**Selected text**
>>>>

Parties and college have been married to each other for a long time now.

They go out every weekend from 10 p.m. until three in the morning with no hesitation. They do not cancel dates on holidays— Halloween and Labor Day being their favorites.

Even during the week they find time for each other.

Wednesdays and Thursdays are particularly special when they want to escape the reality of everything else that is going on around them.

All the stress and problems seem to fade away while they are together, but when does the abuse stop?

Parties have continued to manipulate college students into having a fear of missing out. The fear of missing out has prevented students from studying for a test on Monday because parties needs their constant attention.

College is quick to take the subordinate position and ensures every want and need of the parties are fulfilled.

It is time for the two to get divorced.

College needs to move on and become independent again. This independence will be found when they commit everything back to the institution that started them.

Students need to learn that they can exist without the constant raging fits that parties tends to throw when a big enough crowd is around. These fits are normally ongoing and last even when they are in the streets, only to be dispersed when the authorities show up.

<<<<

**Required actions**
**a)** Name every day of the week and every holiday mentioned in the piece on college parties, in the order they appear.
**b)** From the piece on college parties, copy the passage that opens with the words containing "College is quick" and closes with "to get divorced.".
**c)** Write what comes next in the piece on college parties, starting after its final sentence.
The material below has no connection to the piece on college parties.

**Information shown**
>>>>

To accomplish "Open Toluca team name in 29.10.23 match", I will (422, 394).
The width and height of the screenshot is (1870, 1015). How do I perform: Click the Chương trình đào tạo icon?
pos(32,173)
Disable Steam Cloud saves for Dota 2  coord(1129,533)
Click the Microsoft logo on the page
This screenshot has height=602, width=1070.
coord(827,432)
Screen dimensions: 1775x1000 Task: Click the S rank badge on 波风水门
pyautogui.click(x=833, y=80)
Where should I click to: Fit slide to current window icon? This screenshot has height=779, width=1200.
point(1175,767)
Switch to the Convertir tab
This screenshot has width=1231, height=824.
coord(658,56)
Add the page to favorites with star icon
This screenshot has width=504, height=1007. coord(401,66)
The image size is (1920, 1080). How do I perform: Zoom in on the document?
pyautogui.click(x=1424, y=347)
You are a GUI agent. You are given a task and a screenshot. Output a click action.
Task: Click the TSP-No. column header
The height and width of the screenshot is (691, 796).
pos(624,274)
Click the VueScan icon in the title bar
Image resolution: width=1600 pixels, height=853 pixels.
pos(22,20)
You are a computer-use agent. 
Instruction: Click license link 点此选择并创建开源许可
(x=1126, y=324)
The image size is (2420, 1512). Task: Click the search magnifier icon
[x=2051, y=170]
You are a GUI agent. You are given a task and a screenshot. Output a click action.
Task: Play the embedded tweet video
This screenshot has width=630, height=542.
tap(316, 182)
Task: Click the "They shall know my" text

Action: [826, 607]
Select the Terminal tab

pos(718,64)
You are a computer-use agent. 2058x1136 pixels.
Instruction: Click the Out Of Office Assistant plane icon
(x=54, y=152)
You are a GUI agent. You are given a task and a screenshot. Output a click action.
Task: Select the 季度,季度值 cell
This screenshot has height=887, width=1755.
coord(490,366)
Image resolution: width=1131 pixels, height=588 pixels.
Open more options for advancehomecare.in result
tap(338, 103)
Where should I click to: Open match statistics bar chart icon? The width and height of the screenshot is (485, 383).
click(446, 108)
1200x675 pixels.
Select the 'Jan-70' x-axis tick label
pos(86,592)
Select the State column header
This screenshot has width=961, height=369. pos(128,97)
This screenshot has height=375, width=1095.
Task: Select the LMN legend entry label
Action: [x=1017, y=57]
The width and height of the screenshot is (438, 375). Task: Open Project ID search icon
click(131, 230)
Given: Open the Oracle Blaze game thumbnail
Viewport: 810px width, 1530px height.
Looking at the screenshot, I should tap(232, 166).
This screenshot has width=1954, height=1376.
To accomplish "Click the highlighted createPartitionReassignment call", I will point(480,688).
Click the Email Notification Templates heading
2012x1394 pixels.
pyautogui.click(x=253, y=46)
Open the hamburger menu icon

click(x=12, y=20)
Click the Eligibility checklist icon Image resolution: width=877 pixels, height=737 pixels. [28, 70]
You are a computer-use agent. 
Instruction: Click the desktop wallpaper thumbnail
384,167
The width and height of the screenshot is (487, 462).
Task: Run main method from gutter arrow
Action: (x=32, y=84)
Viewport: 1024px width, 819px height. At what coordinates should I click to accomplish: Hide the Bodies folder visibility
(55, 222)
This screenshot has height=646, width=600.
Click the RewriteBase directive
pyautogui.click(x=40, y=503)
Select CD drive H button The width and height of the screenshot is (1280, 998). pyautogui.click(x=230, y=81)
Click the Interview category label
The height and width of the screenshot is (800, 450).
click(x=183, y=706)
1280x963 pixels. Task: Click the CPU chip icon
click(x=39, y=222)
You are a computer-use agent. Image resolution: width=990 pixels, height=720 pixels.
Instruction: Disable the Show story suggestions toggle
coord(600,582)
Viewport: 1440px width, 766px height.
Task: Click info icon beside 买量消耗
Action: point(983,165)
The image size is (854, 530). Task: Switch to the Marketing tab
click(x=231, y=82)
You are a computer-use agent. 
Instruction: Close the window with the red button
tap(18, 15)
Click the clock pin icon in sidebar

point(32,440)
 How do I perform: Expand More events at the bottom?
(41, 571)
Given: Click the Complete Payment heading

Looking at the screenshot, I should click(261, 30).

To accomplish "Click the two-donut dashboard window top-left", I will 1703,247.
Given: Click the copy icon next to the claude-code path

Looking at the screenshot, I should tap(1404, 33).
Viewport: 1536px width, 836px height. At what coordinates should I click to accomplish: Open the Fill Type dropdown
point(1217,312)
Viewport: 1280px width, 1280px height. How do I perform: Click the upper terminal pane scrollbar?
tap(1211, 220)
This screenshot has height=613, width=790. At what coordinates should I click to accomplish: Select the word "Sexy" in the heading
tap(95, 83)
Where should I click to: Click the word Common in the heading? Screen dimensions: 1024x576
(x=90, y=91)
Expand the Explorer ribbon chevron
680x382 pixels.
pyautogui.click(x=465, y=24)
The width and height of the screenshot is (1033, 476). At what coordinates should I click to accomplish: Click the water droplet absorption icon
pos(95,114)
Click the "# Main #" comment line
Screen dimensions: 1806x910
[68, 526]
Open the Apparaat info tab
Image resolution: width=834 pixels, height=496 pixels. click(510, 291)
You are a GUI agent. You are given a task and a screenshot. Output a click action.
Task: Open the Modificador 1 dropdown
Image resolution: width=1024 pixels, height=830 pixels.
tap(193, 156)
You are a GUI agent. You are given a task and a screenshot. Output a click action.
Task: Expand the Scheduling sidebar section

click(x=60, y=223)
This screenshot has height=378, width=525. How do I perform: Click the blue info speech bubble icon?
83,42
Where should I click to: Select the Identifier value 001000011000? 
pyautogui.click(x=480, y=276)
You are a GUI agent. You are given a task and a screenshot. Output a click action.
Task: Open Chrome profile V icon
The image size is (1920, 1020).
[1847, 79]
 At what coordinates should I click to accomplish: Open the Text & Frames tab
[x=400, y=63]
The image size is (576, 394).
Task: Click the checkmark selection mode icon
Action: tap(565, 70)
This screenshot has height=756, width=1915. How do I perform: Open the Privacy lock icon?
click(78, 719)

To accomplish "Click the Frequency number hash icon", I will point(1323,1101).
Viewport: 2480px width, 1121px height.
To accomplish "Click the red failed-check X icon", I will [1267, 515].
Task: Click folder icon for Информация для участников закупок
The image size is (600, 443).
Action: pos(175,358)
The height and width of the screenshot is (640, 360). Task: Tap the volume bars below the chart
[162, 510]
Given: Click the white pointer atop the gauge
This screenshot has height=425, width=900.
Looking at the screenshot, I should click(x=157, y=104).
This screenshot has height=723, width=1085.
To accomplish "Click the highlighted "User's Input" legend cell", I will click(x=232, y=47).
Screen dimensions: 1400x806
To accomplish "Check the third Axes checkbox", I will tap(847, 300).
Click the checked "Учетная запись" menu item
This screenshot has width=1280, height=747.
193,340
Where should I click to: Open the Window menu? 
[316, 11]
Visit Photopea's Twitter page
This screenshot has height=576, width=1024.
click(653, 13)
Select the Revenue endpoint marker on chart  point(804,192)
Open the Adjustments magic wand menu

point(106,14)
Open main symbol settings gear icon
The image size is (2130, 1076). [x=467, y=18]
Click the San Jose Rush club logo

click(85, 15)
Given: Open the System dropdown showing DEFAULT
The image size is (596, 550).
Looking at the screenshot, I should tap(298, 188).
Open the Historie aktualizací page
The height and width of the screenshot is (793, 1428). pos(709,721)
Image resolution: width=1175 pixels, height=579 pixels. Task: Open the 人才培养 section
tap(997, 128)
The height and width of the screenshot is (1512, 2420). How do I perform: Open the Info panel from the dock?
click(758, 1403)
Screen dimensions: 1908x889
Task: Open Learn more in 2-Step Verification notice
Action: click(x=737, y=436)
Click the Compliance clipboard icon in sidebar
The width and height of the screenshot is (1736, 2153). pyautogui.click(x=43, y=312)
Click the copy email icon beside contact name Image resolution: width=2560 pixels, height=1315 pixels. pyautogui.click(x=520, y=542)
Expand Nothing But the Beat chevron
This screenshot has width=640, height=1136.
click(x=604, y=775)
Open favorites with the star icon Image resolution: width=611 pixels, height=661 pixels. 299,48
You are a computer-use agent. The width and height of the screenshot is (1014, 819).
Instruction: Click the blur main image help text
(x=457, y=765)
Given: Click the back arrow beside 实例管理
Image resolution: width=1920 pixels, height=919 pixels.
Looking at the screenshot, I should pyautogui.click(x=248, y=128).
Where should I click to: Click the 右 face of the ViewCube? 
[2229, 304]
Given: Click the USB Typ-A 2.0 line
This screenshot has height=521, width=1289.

<<<<

**Answers to the tasks**
**a)** Halloween, Labor Day, Wednesdays, Thursdays, Monday

**b)**
College is quick to take the subordinate position and ensures every want and need of the parties are fulfilled.

It is time for the two to get divorced.

**c)**
Settling down was not a good idea for parties, because they just happen to get around without any effort on their part. They find new places to stay from Chico to San Diego and even in Arizona.

Parties flirt with every city they come in contact with; it just is not fair for college to have to deal with this behavior, especially since college is being put under so much pressure all the time.

These two can exist outside of each other, and our society should start treating them as entities within themselves.

We should be encouraging of the paths each wants to take but do not let them go hand in hand with one another, because that can be detrimental to all of us.